# Do this
Rewrite the material from the line containing "Click the grey" through the line containing "Action: 202,215", replacing "back navigation arrow" with "return arrow" and leaving everything else unchanged.

# Source records
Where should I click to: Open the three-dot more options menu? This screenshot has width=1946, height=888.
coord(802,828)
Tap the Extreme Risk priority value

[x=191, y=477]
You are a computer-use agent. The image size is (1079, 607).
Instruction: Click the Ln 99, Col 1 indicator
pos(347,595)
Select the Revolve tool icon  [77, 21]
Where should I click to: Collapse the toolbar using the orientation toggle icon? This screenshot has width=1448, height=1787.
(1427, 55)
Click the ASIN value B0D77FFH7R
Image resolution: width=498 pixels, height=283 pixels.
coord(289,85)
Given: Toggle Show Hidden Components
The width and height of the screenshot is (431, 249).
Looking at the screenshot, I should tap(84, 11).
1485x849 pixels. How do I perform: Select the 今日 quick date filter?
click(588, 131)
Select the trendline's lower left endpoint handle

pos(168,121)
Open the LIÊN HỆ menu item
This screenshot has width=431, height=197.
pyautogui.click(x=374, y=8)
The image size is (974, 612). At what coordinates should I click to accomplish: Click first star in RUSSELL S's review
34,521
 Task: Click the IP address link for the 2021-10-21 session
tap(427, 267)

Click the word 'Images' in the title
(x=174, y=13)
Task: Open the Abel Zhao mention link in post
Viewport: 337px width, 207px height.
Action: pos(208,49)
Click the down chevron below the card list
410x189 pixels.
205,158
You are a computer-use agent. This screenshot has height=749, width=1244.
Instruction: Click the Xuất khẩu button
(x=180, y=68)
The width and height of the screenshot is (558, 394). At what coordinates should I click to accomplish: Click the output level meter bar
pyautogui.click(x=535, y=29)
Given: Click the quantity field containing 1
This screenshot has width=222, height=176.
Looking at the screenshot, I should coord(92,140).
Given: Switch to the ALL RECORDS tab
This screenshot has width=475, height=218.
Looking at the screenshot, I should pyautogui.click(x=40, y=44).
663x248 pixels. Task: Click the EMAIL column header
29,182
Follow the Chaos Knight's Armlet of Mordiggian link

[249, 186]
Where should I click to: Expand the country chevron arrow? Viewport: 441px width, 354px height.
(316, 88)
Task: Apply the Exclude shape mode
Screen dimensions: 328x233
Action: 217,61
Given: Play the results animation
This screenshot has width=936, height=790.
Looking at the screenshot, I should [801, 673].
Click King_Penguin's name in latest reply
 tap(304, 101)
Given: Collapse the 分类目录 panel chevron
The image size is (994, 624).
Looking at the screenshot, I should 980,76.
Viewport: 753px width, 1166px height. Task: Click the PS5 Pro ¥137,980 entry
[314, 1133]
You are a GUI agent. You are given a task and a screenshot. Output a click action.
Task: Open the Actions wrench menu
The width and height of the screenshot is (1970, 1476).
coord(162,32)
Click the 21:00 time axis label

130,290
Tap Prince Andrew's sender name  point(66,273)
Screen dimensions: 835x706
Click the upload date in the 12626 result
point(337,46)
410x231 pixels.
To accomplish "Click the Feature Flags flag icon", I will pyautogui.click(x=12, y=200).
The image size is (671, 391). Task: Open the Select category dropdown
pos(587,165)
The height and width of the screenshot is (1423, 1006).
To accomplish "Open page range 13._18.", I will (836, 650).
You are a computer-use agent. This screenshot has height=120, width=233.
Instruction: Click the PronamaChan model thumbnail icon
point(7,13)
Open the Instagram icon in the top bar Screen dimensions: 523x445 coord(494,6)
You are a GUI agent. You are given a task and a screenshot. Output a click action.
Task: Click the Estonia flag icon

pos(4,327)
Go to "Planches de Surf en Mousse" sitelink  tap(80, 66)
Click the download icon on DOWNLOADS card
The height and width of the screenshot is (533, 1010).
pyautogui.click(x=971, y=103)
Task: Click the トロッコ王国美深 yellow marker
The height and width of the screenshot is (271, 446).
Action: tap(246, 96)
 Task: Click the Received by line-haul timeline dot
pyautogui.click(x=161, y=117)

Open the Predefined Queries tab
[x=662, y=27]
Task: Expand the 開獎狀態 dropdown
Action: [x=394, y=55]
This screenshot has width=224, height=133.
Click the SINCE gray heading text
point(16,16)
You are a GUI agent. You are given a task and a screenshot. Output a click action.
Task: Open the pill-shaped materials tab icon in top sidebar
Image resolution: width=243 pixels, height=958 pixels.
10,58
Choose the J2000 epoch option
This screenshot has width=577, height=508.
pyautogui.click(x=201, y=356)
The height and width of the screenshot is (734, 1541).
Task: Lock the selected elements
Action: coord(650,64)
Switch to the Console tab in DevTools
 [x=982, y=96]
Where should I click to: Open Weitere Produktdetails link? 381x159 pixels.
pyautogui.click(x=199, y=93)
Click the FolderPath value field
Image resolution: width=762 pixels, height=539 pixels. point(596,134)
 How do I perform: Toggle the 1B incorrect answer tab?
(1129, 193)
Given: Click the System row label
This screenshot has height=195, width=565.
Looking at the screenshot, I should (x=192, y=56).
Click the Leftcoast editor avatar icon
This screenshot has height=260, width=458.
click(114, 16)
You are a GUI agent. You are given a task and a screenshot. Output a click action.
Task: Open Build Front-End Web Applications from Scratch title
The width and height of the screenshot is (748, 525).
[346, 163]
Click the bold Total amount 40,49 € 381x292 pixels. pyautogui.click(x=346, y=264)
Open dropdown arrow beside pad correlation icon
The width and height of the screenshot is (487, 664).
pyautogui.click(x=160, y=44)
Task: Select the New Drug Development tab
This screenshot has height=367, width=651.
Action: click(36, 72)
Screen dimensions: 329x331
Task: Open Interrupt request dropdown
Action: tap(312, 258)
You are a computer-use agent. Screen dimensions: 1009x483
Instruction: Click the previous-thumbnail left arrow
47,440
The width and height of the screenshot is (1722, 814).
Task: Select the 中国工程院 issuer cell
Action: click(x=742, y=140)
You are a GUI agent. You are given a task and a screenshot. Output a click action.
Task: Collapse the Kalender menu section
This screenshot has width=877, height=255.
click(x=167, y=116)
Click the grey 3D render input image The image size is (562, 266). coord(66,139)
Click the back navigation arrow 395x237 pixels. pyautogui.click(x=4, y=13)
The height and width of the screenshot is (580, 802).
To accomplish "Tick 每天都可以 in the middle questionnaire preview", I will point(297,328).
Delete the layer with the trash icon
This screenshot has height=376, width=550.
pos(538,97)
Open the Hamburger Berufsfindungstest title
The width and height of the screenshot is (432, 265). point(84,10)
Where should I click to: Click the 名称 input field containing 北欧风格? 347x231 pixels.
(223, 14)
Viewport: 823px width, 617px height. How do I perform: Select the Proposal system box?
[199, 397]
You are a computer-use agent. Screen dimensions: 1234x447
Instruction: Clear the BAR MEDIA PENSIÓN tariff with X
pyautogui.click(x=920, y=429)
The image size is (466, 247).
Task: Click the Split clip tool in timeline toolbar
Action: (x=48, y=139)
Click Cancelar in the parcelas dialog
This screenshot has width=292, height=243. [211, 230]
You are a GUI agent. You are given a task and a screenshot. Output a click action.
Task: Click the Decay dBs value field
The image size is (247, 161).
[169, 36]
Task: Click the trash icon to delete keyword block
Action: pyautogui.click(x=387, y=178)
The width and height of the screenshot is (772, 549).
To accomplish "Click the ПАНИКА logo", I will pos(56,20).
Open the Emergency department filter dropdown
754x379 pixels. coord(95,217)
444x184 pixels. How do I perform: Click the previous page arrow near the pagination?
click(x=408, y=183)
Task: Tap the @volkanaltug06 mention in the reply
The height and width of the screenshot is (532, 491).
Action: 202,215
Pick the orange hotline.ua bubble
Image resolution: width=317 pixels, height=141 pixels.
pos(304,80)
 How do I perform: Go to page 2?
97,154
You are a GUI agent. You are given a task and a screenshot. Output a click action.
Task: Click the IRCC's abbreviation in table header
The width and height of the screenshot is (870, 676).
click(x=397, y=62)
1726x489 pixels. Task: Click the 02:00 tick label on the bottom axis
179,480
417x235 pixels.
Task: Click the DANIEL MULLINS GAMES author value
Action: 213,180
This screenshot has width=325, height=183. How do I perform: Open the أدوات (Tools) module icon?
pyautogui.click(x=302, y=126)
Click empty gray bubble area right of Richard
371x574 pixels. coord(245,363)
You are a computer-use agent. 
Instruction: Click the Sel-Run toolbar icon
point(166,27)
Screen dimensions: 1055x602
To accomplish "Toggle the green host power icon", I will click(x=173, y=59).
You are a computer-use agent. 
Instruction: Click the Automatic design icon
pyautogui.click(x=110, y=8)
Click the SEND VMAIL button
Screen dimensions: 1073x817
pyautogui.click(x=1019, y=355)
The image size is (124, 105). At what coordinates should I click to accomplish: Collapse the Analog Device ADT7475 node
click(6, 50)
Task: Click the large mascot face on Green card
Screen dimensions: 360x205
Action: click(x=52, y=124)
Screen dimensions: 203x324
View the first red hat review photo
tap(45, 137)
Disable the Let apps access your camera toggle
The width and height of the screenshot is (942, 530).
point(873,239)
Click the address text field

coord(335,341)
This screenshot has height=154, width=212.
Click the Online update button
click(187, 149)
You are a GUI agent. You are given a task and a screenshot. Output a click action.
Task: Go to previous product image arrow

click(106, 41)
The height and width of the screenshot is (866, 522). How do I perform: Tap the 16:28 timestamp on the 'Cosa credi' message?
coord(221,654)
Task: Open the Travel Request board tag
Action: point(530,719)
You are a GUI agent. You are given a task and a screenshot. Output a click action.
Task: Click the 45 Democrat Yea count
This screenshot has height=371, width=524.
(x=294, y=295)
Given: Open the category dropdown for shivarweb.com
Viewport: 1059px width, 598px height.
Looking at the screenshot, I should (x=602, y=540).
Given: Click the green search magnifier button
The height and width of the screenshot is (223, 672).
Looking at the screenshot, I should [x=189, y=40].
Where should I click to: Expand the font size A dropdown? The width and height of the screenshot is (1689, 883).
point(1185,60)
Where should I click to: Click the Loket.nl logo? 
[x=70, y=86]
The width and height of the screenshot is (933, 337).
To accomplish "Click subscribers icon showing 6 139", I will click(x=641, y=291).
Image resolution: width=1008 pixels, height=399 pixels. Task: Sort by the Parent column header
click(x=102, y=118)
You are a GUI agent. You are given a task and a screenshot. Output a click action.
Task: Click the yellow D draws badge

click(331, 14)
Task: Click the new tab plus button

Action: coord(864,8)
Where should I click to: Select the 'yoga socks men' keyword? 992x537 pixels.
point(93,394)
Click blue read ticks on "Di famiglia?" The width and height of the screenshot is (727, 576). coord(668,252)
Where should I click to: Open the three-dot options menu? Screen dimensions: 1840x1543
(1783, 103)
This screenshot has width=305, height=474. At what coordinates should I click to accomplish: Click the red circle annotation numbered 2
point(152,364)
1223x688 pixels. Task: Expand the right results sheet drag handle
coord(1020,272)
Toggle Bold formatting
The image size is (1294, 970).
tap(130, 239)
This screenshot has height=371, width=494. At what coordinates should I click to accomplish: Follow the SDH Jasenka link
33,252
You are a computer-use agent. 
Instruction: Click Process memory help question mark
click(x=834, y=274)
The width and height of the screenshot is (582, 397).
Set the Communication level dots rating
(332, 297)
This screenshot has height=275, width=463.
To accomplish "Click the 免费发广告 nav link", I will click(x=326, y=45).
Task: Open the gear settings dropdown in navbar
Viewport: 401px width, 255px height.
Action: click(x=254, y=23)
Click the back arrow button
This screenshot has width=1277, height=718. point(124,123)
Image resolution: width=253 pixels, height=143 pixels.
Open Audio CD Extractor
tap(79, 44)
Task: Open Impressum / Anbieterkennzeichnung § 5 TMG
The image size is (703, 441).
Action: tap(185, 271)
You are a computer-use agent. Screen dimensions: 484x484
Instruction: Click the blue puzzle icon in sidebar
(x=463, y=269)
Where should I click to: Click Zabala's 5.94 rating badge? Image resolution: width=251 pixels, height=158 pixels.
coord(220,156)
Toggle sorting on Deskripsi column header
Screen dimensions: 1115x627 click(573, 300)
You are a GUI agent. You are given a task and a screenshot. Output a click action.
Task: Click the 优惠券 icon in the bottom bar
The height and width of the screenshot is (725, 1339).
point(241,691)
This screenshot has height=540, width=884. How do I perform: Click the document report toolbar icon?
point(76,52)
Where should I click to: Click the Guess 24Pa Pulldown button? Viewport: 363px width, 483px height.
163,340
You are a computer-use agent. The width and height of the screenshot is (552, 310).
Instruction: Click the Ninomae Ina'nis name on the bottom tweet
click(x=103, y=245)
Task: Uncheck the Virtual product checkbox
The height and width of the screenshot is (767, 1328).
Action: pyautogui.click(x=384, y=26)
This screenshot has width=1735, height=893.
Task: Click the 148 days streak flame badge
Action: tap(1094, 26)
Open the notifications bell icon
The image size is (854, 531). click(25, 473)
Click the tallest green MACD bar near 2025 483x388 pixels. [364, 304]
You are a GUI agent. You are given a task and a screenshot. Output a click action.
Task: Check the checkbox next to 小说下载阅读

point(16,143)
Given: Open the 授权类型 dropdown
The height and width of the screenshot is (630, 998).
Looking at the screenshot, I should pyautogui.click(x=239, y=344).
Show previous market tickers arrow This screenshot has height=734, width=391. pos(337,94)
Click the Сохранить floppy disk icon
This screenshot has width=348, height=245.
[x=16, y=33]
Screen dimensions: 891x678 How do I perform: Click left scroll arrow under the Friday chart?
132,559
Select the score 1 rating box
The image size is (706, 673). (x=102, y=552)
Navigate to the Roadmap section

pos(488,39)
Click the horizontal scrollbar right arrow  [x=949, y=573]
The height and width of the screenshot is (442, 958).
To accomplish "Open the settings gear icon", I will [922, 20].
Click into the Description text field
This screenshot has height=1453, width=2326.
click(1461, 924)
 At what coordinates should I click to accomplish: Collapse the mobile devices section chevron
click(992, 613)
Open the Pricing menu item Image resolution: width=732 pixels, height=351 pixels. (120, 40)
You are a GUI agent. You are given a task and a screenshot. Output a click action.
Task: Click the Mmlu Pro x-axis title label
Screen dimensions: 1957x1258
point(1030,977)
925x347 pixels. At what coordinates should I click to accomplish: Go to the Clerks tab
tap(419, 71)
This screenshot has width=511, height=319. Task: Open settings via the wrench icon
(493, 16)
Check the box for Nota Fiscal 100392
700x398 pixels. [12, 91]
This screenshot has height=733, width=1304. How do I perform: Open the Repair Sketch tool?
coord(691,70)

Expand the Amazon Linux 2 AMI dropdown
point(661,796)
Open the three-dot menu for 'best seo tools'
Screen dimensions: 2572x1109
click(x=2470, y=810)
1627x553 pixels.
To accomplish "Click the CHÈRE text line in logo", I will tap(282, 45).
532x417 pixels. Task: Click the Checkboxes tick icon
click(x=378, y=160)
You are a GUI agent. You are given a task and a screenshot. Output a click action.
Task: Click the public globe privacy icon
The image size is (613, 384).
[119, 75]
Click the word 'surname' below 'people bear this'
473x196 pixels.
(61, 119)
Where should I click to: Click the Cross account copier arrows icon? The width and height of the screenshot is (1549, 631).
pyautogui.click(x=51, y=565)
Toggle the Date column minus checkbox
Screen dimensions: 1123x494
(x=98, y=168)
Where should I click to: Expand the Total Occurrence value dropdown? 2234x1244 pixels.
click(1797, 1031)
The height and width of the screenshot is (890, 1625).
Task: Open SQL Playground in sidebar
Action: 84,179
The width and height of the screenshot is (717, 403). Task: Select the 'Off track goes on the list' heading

# Response
Click the grey 3D render input image The image size is (562, 266). coord(66,139)
Click the return arrow 395x237 pixels. pyautogui.click(x=4, y=13)
The height and width of the screenshot is (580, 802).
To accomplish "Tick 每天都可以 in the middle questionnaire preview", I will point(297,328).
Delete the layer with the trash icon
This screenshot has height=376, width=550.
pos(538,97)
Open the Hamburger Berufsfindungstest title
The width and height of the screenshot is (432, 265). point(84,10)
Where should I click to: Click the 名称 input field containing 北欧风格? 347x231 pixels.
(223, 14)
Viewport: 823px width, 617px height. How do I perform: Select the Proposal system box?
[199, 397]
You are a computer-use agent. Screen dimensions: 1234x447
Instruction: Clear the BAR MEDIA PENSIÓN tariff with X
pyautogui.click(x=920, y=429)
The image size is (466, 247).
Task: Click the Split clip tool in timeline toolbar
Action: (x=48, y=139)
Click Cancelar in the parcelas dialog
This screenshot has width=292, height=243. [211, 230]
You are a GUI agent. You are given a task and a screenshot. Output a click action.
Task: Click the Decay dBs value field
The image size is (247, 161).
[169, 36]
Task: Click the trash icon to delete keyword block
Action: pyautogui.click(x=387, y=178)
The width and height of the screenshot is (772, 549).
To accomplish "Click the ПАНИКА logo", I will pos(56,20).
Open the Emergency department filter dropdown
754x379 pixels. coord(95,217)
444x184 pixels. How do I perform: Click the previous page arrow near the pagination?
click(x=408, y=183)
Task: Tap the @volkanaltug06 mention in the reply
The height and width of the screenshot is (532, 491).
Action: 202,215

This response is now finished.